Susan Wardell

Red Zone Pie

2021 Zealandia Te Māra a Tāne Essay Prize: 1st place winner.

 

This place is both a garden and a ruin. What is preserved of the human past is, at a glance, part of the landscape: acid-green pears partially picked apart by birds, boughs bent under the weight of sunset-coloured apricots, small hard apples dangling over a pockmarked street. From these, people gather a bounty and return to their homes in the city to make Red Zone Pie.  

I look at the path before me—edges gnawed by weeds, lines wobbling like a child’s drawing. To go forwards, I’ll need first to go back.

 

I come here for the first time on the tenth anniversary of the Canterbury quake. In the taxi, voices filtering through the dust of the radio share stories of loss and change, coming back and back to “resilience” like a tongue to a sore tooth.

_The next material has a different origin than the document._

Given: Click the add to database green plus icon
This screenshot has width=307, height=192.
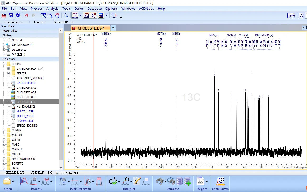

But these memories are not my memories, this pain not my pain—I am just the neighbour looking over the fence.

In the place I exit the taxi, the fences are few. I walk around the road barrier to gaze at what looks like a vast grassy parkland, interspersed with trees and criss-crossed with concrete. There are no buildings in sight. Yet ten years ago, this was suburbia, a string of busy residential neighbourhoods—Bexley, Avondale, Dallington, and Burwood—flanking the eastern side of Christchurch, with the Ōtākaro Avon River winding through them. When the city shook on February 11th 2011, the ground beneath them liquified—the memory of water quickly suffusing soft underground sands. Buildings cracked and crumbled. The most damaged areas became known as the Red Zone, with 8,000 houses deemed unliveable and eventually bought back by the Crown to be dismantled, the land sown over.

Today the Red Zone today is viridescent and shining under an implacable sun. You have to look hard to find traces of the families, the communities, the lives that were once rooted here. I spot a stray blue peg lying in the shadow of a squat white-flowered hebe, the bleached wooden handle of a garden tool almost grown over, a small line of bricks pressed into the earth under tiny fists of purple clover, ruffs of tawny grass. Butterflies stir as I walk.

Six different categories of terrain were established by the planners for regrowing the Red Zone: grassland, riparian buffer area, dune, estuarine edge, wet area, and grazing area. I make a guess that I am walking in grassland. Yet the landscape resists cohesion—the scattered trees a strange mix of sizes and origins and the earth beneath my feet seeming unsure what it wants to support or to strangle, with gorse seedlings spiking up occasionally between the wildflowers. Ahead is a huddle of blushing rose bushes, further on, a cabbage tree casting fierce shadows over one lonely hydrangea.In some places, these plantings map the outline of a private garden, the house simply vanished from its centre, and I am standing in one of these when I spot two people walking up ahead. They are white, middle-aged, and wearing sensible shoes. I watch, frozen, as muscle memory turns them around a corner towards me. Am I standing in their former home?

People do return here, coming to hold vigil with loss. Eight years after the quakes, one elderly resident was still returning twice a day to pull weeds in what used to be her front yard and to visit the tree under which her dog was buried and another dedicated to her father.[i] I imagine her standing where the open air is like a slap in the face—a whole life history scooped out of the place between the river and the hills. Over there, her mother was born, she says. Over here, neighbours who are now missing, or worse. Haunting happens in the moments when home becomes unfamiliar,[ii] and so an empty meadow can still hold a chill.  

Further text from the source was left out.